The most notable post-Zubulake development in the field of e-discovery was the 2006 amendments to the Federal Rules of Civil Procedure in which the following amendments, among others, were enacted:
- Rule 26(b)(2) was amended to permit parties to initially withhold from production ESI that is "not reasonably accessible because of undue burden or cost"; however, the production of "not reasonably accessible" ESI may still be ordered where, under Rule 26(c)(2), the costs of discovery are outweighed by the potential benefits;
- Rules 26(f) and 16(f) were amended to require that e-discovery issues be raised at the parties' initial discovery conference and included in the Rule 26(f) report provided to the court, with any e-discovery disputes being addressed in the initial scheduling conference with the court; and
- Rule 37(e) was amended to clarify that sanctions should not be imposed where ESI is lost through the "routine, good faith operation of an electronic information system." The Advisory Committee notes indicate this refers to the "alteration and overwriting of information, often without the operator's specific direction or awareness, a feature with no direct counterpart in hard-copy documents." The notes further state that "good faith" includes compliance with applicable document preservation obligations where litigation is anticipated.
Further, Rule 26(b)(5) and Federal Rule of Evidence 502 were amended to require the prompt return of any inadvertently produced privileged information, and to clarify that such a production does not waive the privilege so long as the holder of the privilege was reasonably prudent in protecting it. These amendments recognized the burden and cost of a thorough privilege review by counsel in the digital age. They even go so far as to contemplate judicial endorsement of so-called quick-peek arrangements, under which producing parties attempt to control costs by agreeing to turn over a broad range of documents to the requesting party without a prior document-by-document review by counsel. The requesting party then indicates what subset of documents it would like produced, and the producing party then does a thorough review for privilege and any other applicable protection from discovery for that subset of documents. Relatedly, the amendments contemplate the use of so-called claw-back agreements, under which parties seek to reduce the costs of counsel screening voluminous ESI for privilege by requiring the swift return of any inadvertently produced materials, with a stipulation that such an inadvertent production will not result in the waiver of the privilege.

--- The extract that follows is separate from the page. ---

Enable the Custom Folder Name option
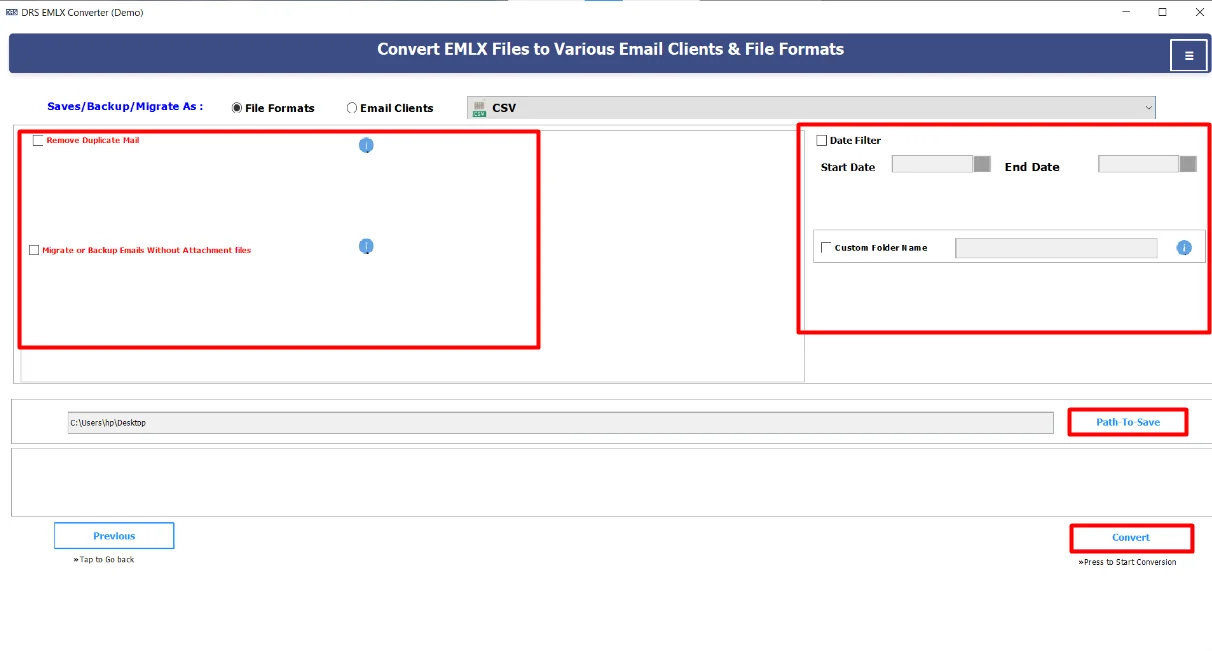The image size is (1212, 651). click(x=826, y=246)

Many state courts soon adopted rules or guidelines based on similar principles. The North Carolina Business Court, for example, requires that before filing any motion or objection with respect to e-discovery, the parties shall discuss cost-shifting and other means of resolving the dispute, and file a certificate with the court detailing the results of their discussion. In addition, the Delaware Superior Court recently established a Complex Commercial Litigation Division, where cases are subject to an early scheduling conference, at which procedures for e-discovery will be court-ordered. Its guidelines also require an early meet and confer regarding e-discovery, with a written e-discovery plan to be submitted to the court prior to the scheduling conference. The New York state courts recently examined their practice and recommended pilot projects requiring early disclosures relating to electronic discovery, including disclosure of the parties' ESI preservation efforts, and requiring that counsel submit an "Affirmation of E-Discovery Compliance" before a preliminary conference with the court.

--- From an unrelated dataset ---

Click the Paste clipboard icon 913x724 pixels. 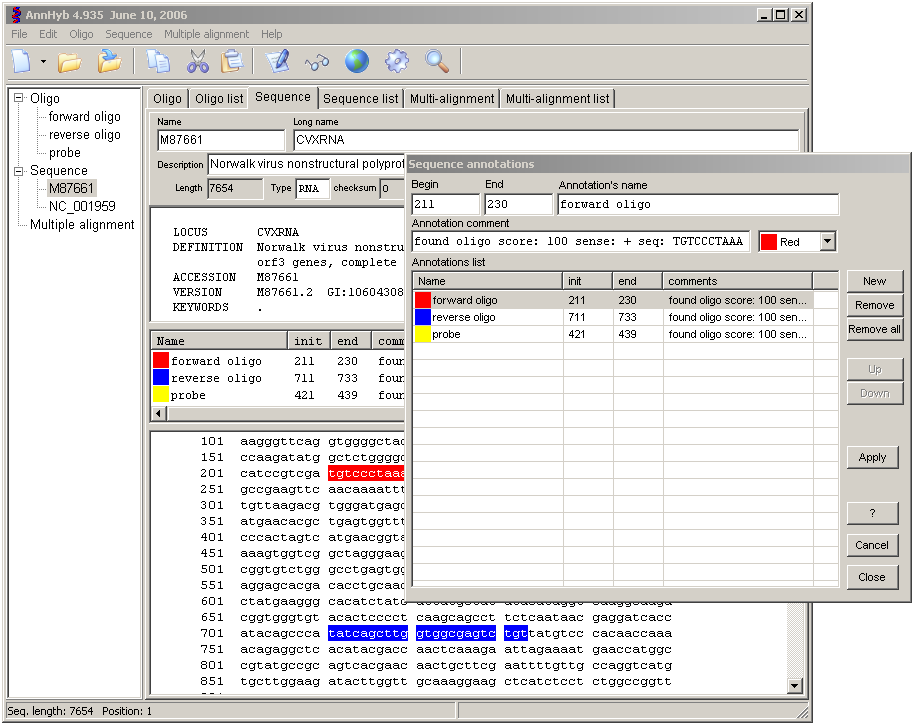[x=232, y=62]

Apart from court rules and guidelines, a body of standards has emerged from groups with expertise in e-discovery, including the Sedona Conference and the Conference of Chief Justices, which has promulgated Guidelines for State Trial Courts Regarding Discovery of Electronically-Stored Information. Such sources set forth standards, like the Federal Rules, focusing on the need for (1) an early conference and agreements among counsel regarding e-discovery, (2) court supervision of the discovery process, (3) court-ordered approval of so-called claw-back and quick-peek arrangements, and (4) factors to consider with respect to an "undue burden" analysis and cost-shifting.
But under the Federal Rules and the other approaches, the determination of when a party should "reasonably anticipate" litigation, the parameters of a "reasonable" approach to collection and preservation, and what is an "undue burden" remain case-specific. The absence of bright-line rules has led to infamous circumstances where sophisticated counsel and clients have lost cases—either through a default judgment or in connection with an adverse inference—due to e-discovery violations. When things go wrong, counsel and their clients may point fingers at each other, and it is difficult to pinpoint where blame should lie.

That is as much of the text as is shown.